- What you should do: The answer should be an exact repeat of the stretch of material below from the line containing "[Previous announcement] (83, 21)" through the line containing "México (499, 1863)".

- Records to process:
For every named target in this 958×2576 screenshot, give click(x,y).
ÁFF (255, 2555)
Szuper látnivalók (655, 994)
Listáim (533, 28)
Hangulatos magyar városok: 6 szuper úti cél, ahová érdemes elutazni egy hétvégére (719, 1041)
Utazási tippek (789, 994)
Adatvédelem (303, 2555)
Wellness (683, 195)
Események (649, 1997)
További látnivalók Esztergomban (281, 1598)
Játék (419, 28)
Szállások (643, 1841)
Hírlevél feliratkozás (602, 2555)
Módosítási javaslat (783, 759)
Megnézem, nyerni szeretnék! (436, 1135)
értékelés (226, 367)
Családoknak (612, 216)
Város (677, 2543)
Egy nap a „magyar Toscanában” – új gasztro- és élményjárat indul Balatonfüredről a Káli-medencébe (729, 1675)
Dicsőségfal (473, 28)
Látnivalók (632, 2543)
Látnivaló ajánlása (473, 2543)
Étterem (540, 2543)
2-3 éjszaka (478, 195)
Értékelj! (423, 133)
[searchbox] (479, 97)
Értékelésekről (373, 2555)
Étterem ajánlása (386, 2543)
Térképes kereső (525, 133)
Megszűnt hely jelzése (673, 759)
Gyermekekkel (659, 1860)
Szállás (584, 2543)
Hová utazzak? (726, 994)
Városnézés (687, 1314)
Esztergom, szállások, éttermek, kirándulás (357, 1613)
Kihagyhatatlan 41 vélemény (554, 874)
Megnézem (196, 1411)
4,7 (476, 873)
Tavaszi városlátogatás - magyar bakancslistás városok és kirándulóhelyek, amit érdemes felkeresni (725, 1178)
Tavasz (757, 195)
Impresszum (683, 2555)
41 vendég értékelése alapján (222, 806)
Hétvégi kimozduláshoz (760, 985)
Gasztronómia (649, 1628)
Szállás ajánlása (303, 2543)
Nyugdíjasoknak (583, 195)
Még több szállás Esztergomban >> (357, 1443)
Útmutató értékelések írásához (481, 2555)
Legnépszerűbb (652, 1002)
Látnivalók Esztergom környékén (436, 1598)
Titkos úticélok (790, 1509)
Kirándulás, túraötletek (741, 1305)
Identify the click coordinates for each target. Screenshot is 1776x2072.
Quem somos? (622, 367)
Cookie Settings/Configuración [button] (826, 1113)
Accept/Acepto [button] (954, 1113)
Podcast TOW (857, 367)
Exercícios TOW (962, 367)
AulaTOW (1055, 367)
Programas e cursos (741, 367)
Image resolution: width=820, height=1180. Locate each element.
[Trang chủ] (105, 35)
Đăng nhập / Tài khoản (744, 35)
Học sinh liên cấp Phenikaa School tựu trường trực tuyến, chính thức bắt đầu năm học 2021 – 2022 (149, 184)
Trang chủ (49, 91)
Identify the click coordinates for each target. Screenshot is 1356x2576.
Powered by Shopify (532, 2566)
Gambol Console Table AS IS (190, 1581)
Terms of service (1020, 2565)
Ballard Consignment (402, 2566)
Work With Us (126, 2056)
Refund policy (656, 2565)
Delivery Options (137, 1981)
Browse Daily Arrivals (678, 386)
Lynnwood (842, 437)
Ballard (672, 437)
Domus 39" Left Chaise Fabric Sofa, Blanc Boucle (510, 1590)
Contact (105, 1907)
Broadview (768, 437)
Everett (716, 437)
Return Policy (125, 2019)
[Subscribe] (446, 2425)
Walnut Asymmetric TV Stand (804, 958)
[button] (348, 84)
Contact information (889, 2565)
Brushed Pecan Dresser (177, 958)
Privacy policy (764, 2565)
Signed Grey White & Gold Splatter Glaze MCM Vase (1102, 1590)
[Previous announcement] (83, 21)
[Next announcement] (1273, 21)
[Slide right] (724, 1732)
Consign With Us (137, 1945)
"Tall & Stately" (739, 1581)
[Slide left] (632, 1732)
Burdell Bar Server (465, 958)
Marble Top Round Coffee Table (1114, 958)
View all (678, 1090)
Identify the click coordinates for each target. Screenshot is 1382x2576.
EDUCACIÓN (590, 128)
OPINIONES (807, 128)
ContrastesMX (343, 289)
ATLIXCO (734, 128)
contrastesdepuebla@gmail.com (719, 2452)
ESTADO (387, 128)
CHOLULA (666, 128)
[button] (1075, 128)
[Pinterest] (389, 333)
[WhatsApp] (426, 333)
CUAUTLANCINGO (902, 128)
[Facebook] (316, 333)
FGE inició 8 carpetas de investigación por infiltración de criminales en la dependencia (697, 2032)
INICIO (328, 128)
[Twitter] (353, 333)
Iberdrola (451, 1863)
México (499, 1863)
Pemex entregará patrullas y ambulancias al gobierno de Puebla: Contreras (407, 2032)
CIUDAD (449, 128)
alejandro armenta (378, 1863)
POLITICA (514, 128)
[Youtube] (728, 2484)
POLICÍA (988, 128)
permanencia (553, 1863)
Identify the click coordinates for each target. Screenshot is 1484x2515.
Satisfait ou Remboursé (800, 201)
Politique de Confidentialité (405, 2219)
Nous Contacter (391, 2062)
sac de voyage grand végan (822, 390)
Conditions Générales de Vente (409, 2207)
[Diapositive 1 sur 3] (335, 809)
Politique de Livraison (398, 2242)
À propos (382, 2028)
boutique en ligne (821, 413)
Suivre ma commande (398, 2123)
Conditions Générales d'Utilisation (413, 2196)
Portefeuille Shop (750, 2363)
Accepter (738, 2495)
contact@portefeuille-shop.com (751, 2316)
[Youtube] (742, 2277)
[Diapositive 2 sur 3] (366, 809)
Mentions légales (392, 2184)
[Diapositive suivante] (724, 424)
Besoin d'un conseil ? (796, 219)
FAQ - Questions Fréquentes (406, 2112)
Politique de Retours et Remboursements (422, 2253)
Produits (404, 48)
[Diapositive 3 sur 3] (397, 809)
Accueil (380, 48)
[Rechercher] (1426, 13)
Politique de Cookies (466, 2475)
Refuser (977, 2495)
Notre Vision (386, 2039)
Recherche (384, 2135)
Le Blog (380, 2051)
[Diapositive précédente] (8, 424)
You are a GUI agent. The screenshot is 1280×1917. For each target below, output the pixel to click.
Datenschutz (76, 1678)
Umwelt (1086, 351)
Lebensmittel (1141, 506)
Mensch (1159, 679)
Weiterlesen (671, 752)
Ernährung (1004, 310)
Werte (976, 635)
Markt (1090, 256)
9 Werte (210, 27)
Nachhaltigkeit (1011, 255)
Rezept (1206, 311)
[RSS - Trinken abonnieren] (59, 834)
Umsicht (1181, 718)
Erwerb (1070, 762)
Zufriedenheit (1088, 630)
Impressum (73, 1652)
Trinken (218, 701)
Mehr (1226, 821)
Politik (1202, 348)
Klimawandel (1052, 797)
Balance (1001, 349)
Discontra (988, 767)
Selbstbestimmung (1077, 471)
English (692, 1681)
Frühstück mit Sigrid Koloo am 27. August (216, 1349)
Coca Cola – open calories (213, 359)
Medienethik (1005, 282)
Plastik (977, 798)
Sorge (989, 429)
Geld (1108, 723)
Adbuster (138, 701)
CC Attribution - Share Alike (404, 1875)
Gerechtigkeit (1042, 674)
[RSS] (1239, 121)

- Response:
[Previous announcement] (83, 21)
[Next announcement] (1273, 21)
[Slide right] (724, 1732)
Consign With Us (137, 1945)
"Tall & Stately" (739, 1581)
[Slide left] (632, 1732)
Burdell Bar Server (465, 958)
Marble Top Round Coffee Table (1114, 958)
View all (678, 1090)
Identify the click coordinates for each target. Screenshot is 1382x2576.
EDUCACIÓN (590, 128)
OPINIONES (807, 128)
ContrastesMX (343, 289)
ATLIXCO (734, 128)
contrastesdepuebla@gmail.com (719, 2452)
ESTADO (387, 128)
CHOLULA (666, 128)
[button] (1075, 128)
[Pinterest] (389, 333)
[WhatsApp] (426, 333)
CUAUTLANCINGO (902, 128)
[Facebook] (316, 333)
FGE inició 8 carpetas de investigación por infiltración de criminales en la dependencia (697, 2032)
INICIO (328, 128)
[Twitter] (353, 333)
Iberdrola (451, 1863)
México (499, 1863)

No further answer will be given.